Dr. Vivek Ahuja, Research In Flight

FlightStream: Propulsion-airframe Interactions on Urban Air Mobility Electric Aircraft
October 9, 2020

Abstract

The emergence of Distributed Electric Propulsion (DEP) and the Urban Air Mobility (UAM) application has added a new paradigm to the aircraft design problem. Distributed propulsion is also a common theme in the emerging V/STOL UAM concepts in the industry, where highly unconventional design configurations use larger numbers of propeller/rotor-based propulsors, often in conjunction with fixed or tilting wings. As such aerodynamics and propulsion analysis, control effector authority, gust/turbulence rejection or load alleviation, and occupant ride quality must be addressed in greater detail much earlier in the design process. FlightStream® has been developed by Research in Flight as a fast, accurate, flow solver based on surface-vorticity on the outer mold line of an aircraft. Aerodynamic loads are computed by shedding vorticity from the geometry. FlightStream® makes use of the resolved surface-vorticity to compute aerodynamic load distributions using the advanced Cartesian Hierarchical Fast Multipole Method and automatic vortex wake proximity avoidance algorithms. FlightStream® allows for non-linear aerodynamics, including unsteady-flow, prediction of the onset of stall, maximum lift coefficient prior to stall; and post-stall aerodynamics for subsonic flows. This allows FlightStream® to generate aerodynamic results in seconds and minutes for multi-rotor simulations.

Speaker

Dr. Vivek Ahuja

Cofounder of Research in Flight and the Program Director for FlightStream® at Research in Flight. He holds a Ph.D. in Aerospace Engineering from Auburn University (2013). Dr. Ahuja has developed many innovations with surface vorticity for high-lift flow, primarily a novel vorticity strain-based flow separation theory that allows for the prediction of stall and post-stall aerodynamics using surface-bound vorticity. Other innovations include advanced formulations of viscous drag models using vorticity. He has authored 30+ technical papers on these topics at conferences and in journals. Dr. Ahuja has held CFD positions in both the oil-and-gas industry and in the commercial CFD industry. He is also the PI on many NASA SBIR, STTR, and TTT technical contracts in which the Research in Flight Company has developed advanced high-lift aerodynamic prediction capabilities using FlightStream®.

Stored data:
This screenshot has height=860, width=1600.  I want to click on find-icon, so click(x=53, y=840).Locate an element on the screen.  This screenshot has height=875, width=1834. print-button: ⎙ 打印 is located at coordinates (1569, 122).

Task A: Please repeat the FlightStream page word for word between "Cofounder of Research" and "aerodynamic prediction capabilities using FlightStream®.", inclusive.
Task B:
Answer these questions from the FlightStream page:
(i) What date appears under the title?
(ii) Which method does FlightStream® use to compute aerodynamic load distributions?
(iii) From which university did Dr. Ahuja receive his Ph.D., and in what year?

Written response A:
Cofounder of Research in Flight and the Program Director for FlightStream® at Research in Flight. He holds a Ph.D. in Aerospace Engineering from Auburn University (2013). Dr. Ahuja has developed many innovations with surface vorticity for high-lift flow, primarily a novel vorticity strain-based flow separation theory that allows for the prediction of stall and post-stall aerodynamics using surface-bound vorticity. Other innovations include advanced formulations of viscous drag models using vorticity. He has authored 30+ technical papers on these topics at conferences and in journals. Dr. Ahuja has held CFD positions in both the oil-and-gas industry and in the commercial CFD industry. He is also the PI on many NASA SBIR, STTR, and TTT technical contracts in which the Research in Flight Company has developed advanced high-lift aerodynamic prediction capabilities using FlightStream®.

Written response B:
(i) October 9, 2020
(ii) The advanced Cartesian Hierarchical Fast Multipole Method
(iii) Auburn University, 2013